# Wasserstandsmessung mit ein Staudruckrohr



## rainer-step5 (22 August 2007)

Hallo an alle,
ich möchte mit einem Druckmessumformer die Wassermenge in einem 1 qm³ und 7 qm³ Tank erfassen. Der Messumformer soll an einem Studruckrohr das im Tank ( vom Boden bis über die Oberkannte geht) montiert werden. Das Medium ist meistens Wasser mit diversen Chemikalien versetzt.
Wer weiß wie groß der Sensor bzw. der Messbereich sein muß, oder wie man das berechnet?

Danke


----------



## zotos (22 August 2007)

1. Doppelposts sind scheiße!

2. http://de.wikipedia.org/wiki/Wasserdruck

3. erst nach lesen von 2. wieder und dann genauer Fragen  ;o)

- Welche Form hat der Behälter?

- Dimensionen? 

und das Rohr?


Wenn das eine flache Wanne ist sieht das natürlich anders aus wie in einem hohen Zylinder.


----------



## Ralle (22 August 2007)

@zotos

*WAS,* ich bin ein Schnarchsack? :twisted: Na warte zotos!

@rainer-step5

Bitte keine Doppelposts, wer was dazu weiß, antwortet dir auch unter Elektronik.


----------



## rainer-step5 (22 August 2007)

Dankle an Zoto,
geht aber auch freundlicher!!


----------



## Ralle (22 August 2007)

rainer-step5 schrieb:


> Dankle an Zoto,
> geht aber auch freundlicher!!



Wenn du zotos kennen würdest, wüßtest du sicherlich, das er dir hätte noch wesenlich unfreundlicher antworten können, wenn er nur gewollt hätte und heute nicht so gut drauf wäre.


----------



## zotos (22 August 2007)

Also welche Form hat denn nun der Behälter?

Ich denke da an eine Formel in der man die Dimensionen des Behälters und denn Druck vom Sensor aufnimmt und als Ergebnis das aktuelle Volumen bekommt.

Wenn die Form nun aber nicht einfach ein Quader oder ein Zylinder ist dann wird das schnell sehr schwierig.


----------



## drfunfrock (22 August 2007)

Die Definition der Wassersäule ist nur von der Höhe abhängig, aber nicht von der Behälterform.  


Siehe 

http://de.wikipedia.org/wiki/Wassersäule

Und schon ist sie Sache nur noch von der Sensorfläche abhängig.

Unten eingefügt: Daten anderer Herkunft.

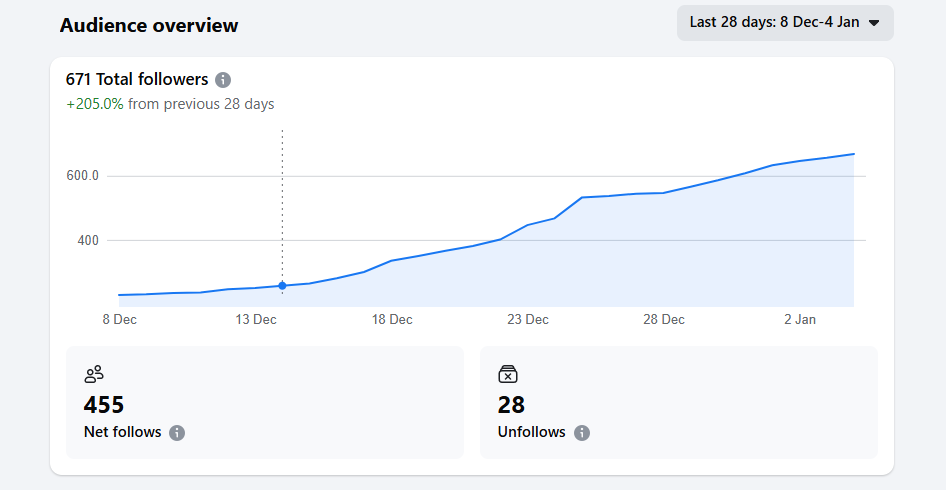
Task: Select the highlighted blue data point on chart
Action: point(282,286)
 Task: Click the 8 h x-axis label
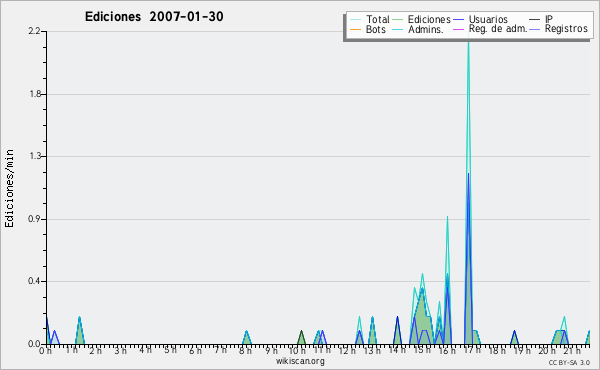245,350
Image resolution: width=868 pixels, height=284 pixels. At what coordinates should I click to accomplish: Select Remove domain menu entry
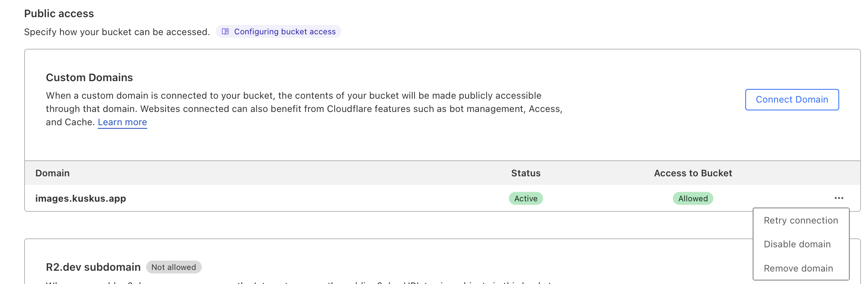pyautogui.click(x=798, y=268)
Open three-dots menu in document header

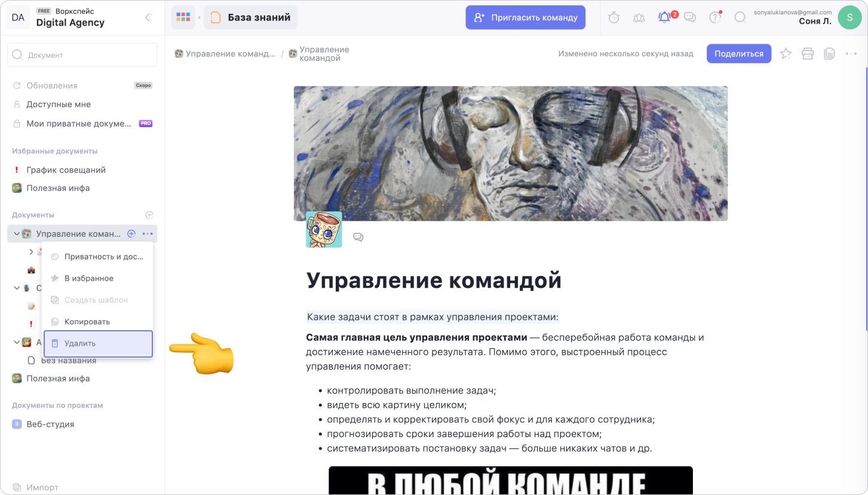click(x=851, y=54)
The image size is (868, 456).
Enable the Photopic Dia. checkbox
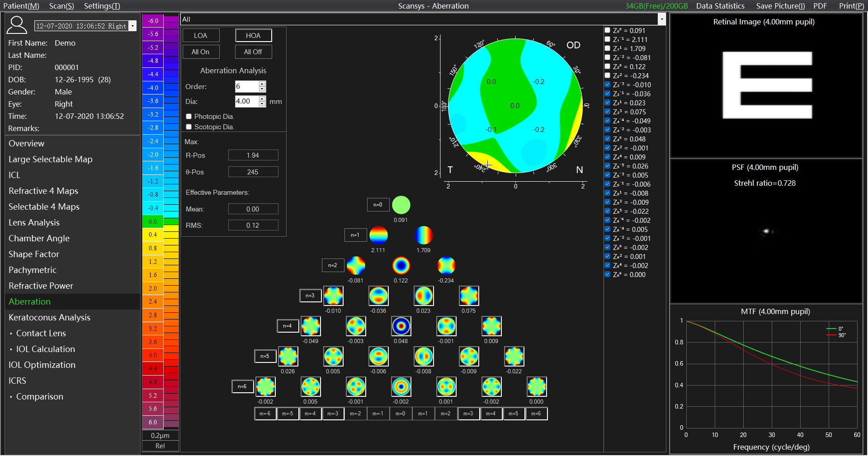tap(189, 117)
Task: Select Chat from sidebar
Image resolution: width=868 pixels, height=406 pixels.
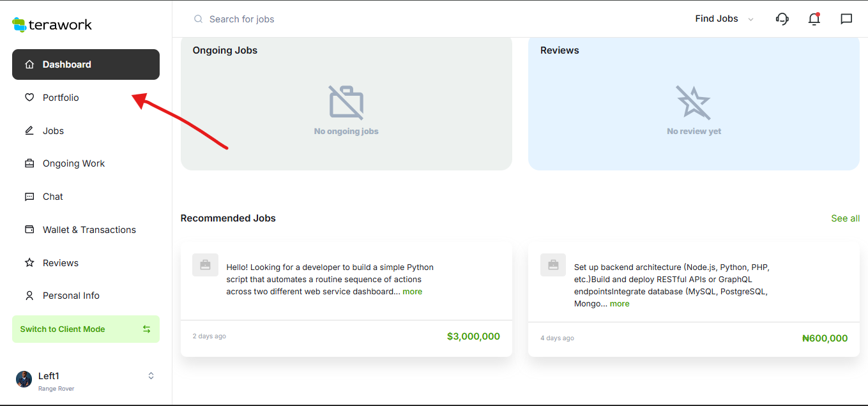Action: pyautogui.click(x=52, y=197)
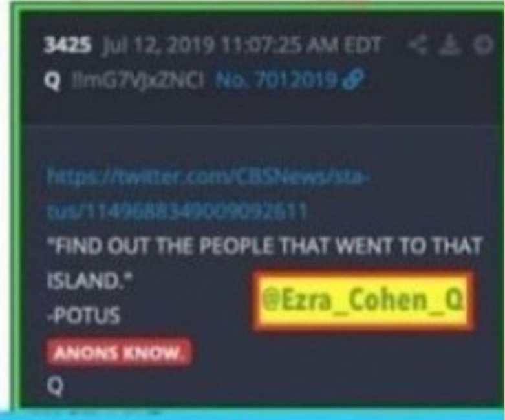The width and height of the screenshot is (505, 420).
Task: Click the Jul 12, 2019 timestamp
Action: [x=242, y=45]
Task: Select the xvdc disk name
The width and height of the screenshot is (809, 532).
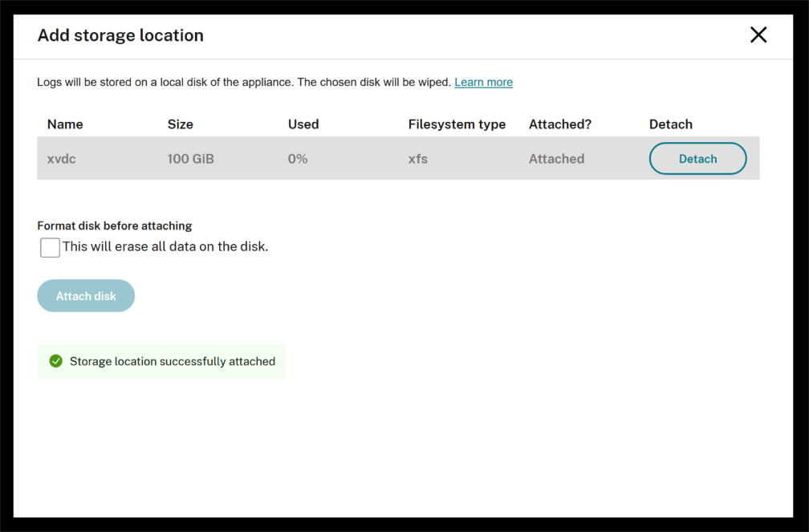Action: [x=62, y=159]
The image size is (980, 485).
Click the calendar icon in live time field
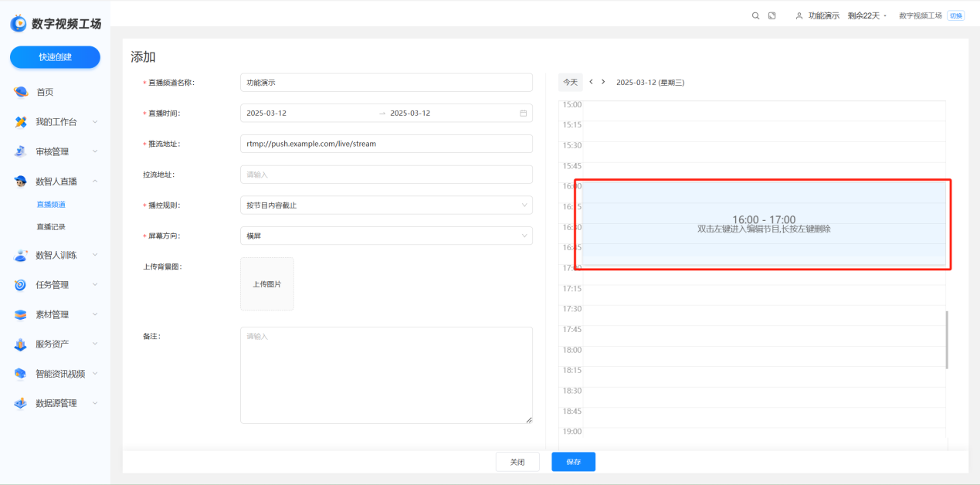click(523, 114)
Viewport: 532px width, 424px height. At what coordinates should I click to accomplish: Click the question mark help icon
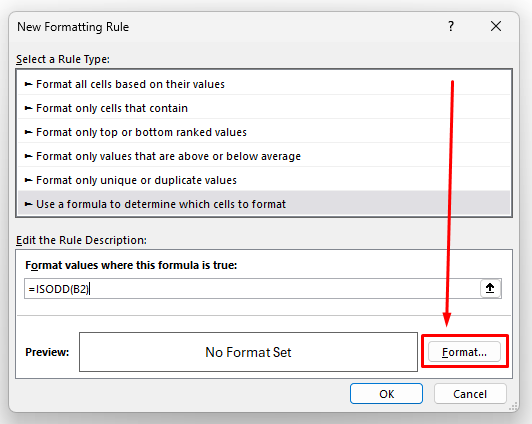451,26
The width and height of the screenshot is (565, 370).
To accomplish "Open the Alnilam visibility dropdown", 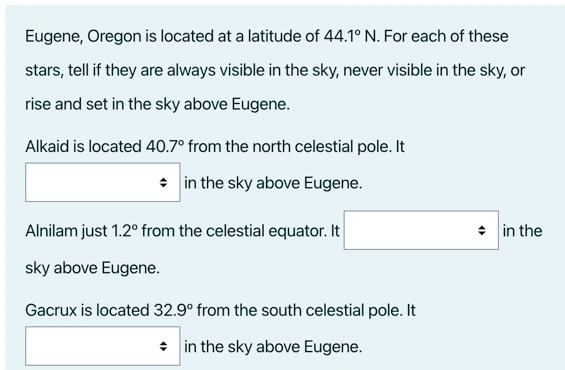I will pos(421,230).
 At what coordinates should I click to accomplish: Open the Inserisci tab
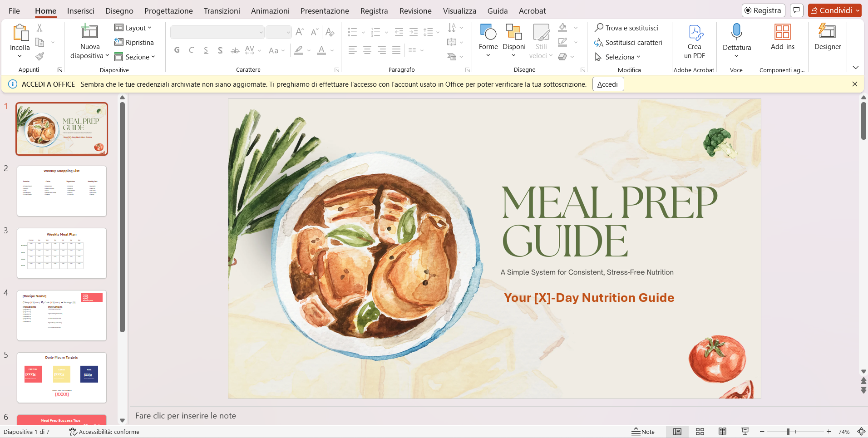click(x=81, y=11)
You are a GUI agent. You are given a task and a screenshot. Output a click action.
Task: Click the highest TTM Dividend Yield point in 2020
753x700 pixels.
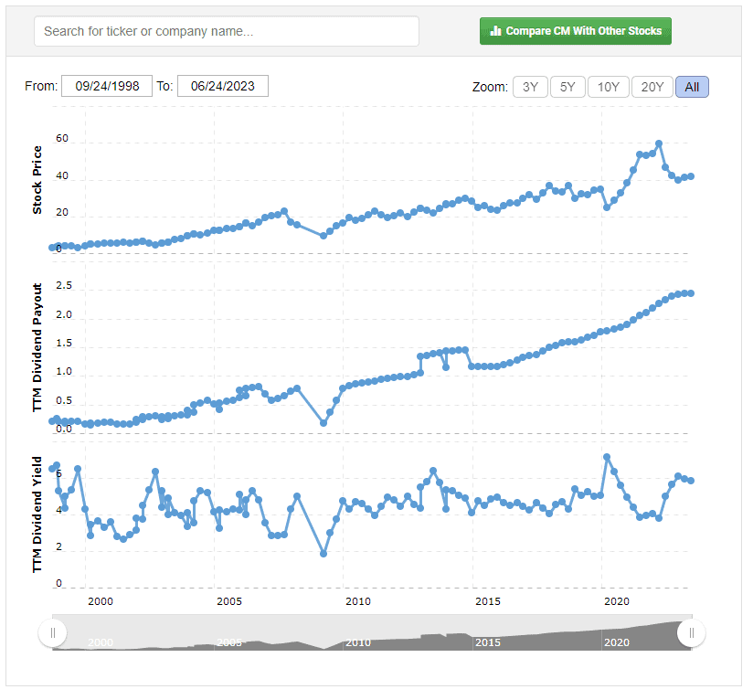tap(607, 457)
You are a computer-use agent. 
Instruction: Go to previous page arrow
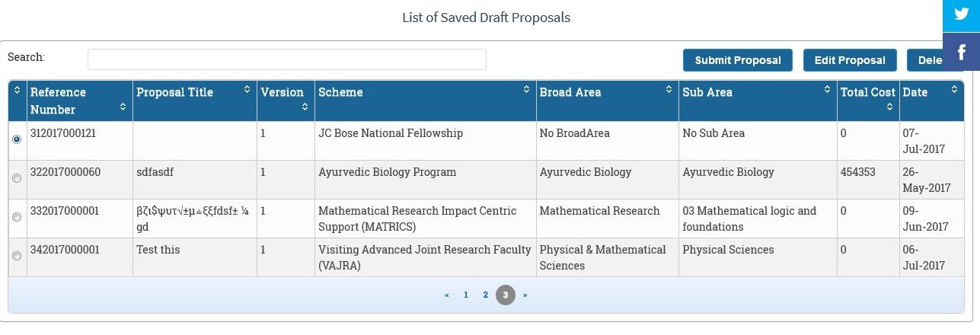pos(447,295)
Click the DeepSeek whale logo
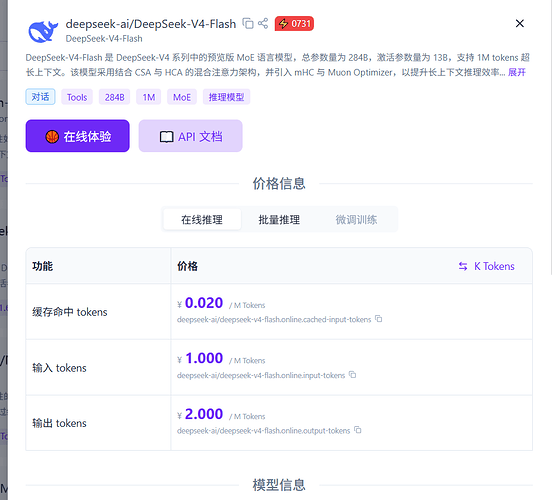552x500 pixels. coord(43,31)
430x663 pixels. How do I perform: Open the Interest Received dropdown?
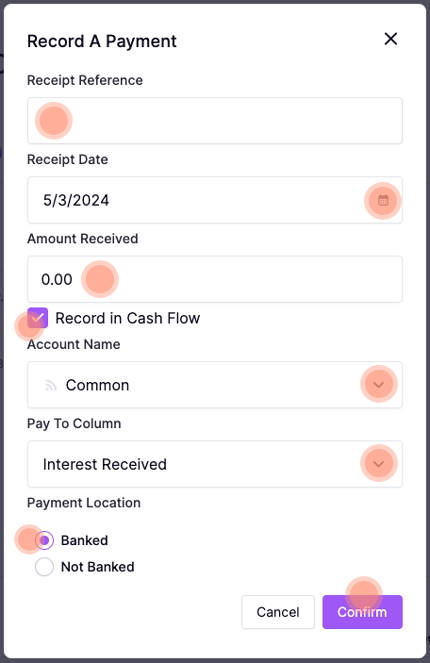point(215,464)
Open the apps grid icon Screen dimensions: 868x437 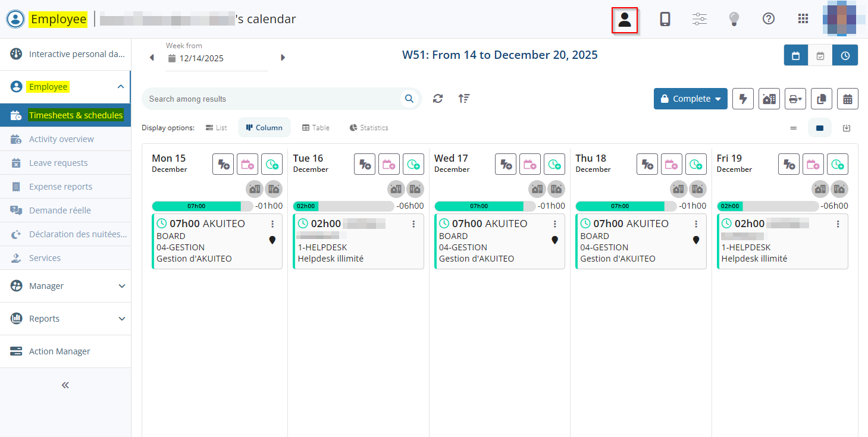point(803,19)
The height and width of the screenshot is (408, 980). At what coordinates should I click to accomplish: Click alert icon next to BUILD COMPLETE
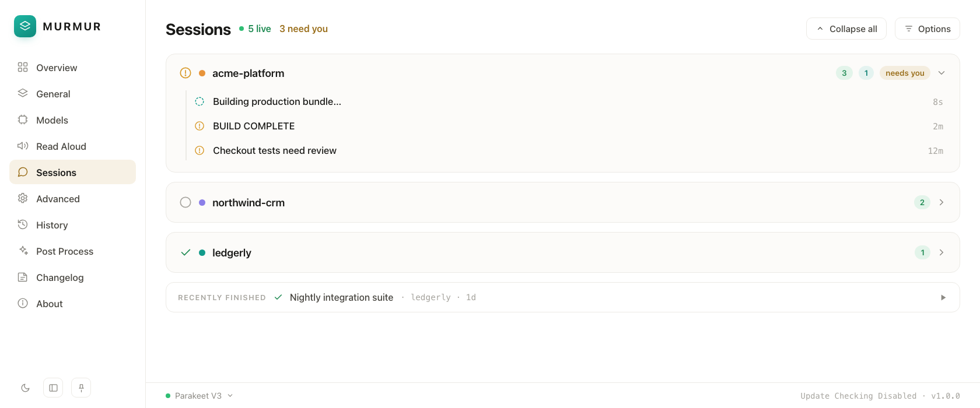[200, 126]
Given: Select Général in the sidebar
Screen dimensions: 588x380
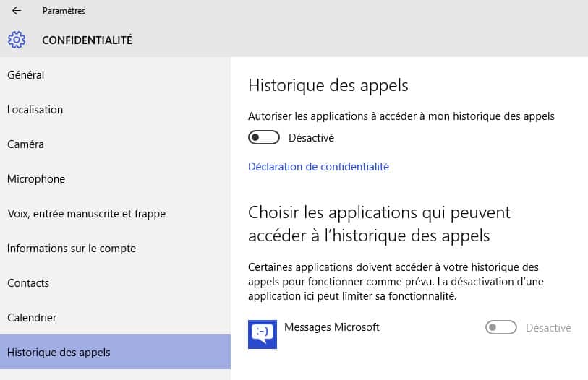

Oder irre ich mich da?


----------



## zotos (22 August 2007)

Ah... ganz neue Physik ;o)

Er will die Menge also das Volumen erfassen! (Höhe Messen und Volumen berechnen)


----------



## drfunfrock (22 August 2007)

Na ja, hat er die Höhe der Wassersäule kennt er theoretisch auch das Volumen. Entweder durch Eichung oder durch ein bischen angewandte Mathematik. Man muss sich das Leben ja nicht unnötig schwer machen.


----------



## zotos (22 August 2007)

Lese Dir doch erstmal seine Frage durch!

Er will wissen für welchen Messbereich der Drucksensor haben muss. Um das bestimmen zu können braucht man ja die höhe.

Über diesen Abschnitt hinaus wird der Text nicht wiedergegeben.